Four industrial precision parts were used as reconstruction samples to verify the practical efficacy of the proposed method. The sample images and their binarized versions are shown in Fig. 7a and b, respectively, which belong to the complex connected domain. The internal and external boundaries can be separately extracted as control points and reconstructed, and then data fusion can be performed. The image resolutions for the four samples are \(R=266 \times 284\), \(392 \times 359\), \(335 \times 356\), and \(841 \times 443\) pixels, respectively.
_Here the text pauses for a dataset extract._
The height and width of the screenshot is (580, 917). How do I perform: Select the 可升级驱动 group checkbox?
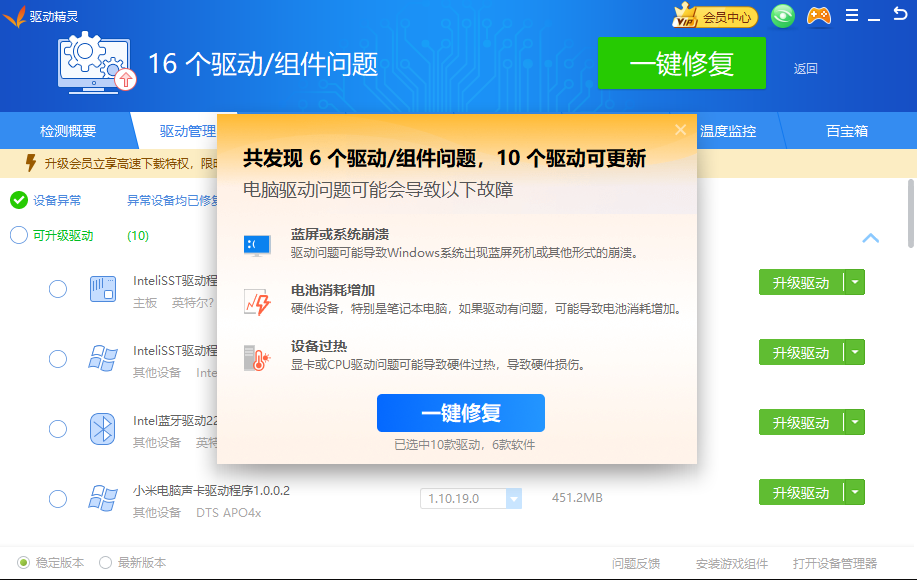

The reconstruction results, as shown in Fig. 7c, demonstrate results with high reconstruction accuracy and good smoothness.

Fig. 7

Reconstruction of the planar contour of industrial precision parts: (a) Original images, (b) binary images, and (c) reconstructed contour images.

Fig. 8

Reconstruction of the layout of the local traces in Micro-PCB: Located (a) in the bottom left corner and (b) in the right corner.

A Micro-PCB features intricate printed circuits, and the layout of its local traces can be extracted using the proposed algorithm. When extracting the contours, it is necessary to specify the computational objects of the algorithm, which are the numerous independent traces, and then sequentially reconstruct the distribution of traces in local areas. The extraction results are shown in Fig. 8a and b, demonstrating that the algorithm exhibits good applicability.

Conclusion

This paper presents a B-spline contour reconstruction algorithm based on the convexity and concavity of image contour, aiming to achieve a contour reconstruction method based on B-Spline that is both highly accurate and straightforward to implement. The optimal set of control points has been identified by employing convex and concave pixels as control points and leveraging the distribution characteristics of pixels within their eight-neighborhood, in conjunction with the application of constraints for filtering non-control points. The results of simulated and real examples demonstrate that the control points extracted using this method can reconstruct contour with high accuracy and good smoothness. In addition, the influence of image resolution and noise on the reconstruction was investigated in the simulated examples, demonstrating the strong robustness of the proposed algorithm.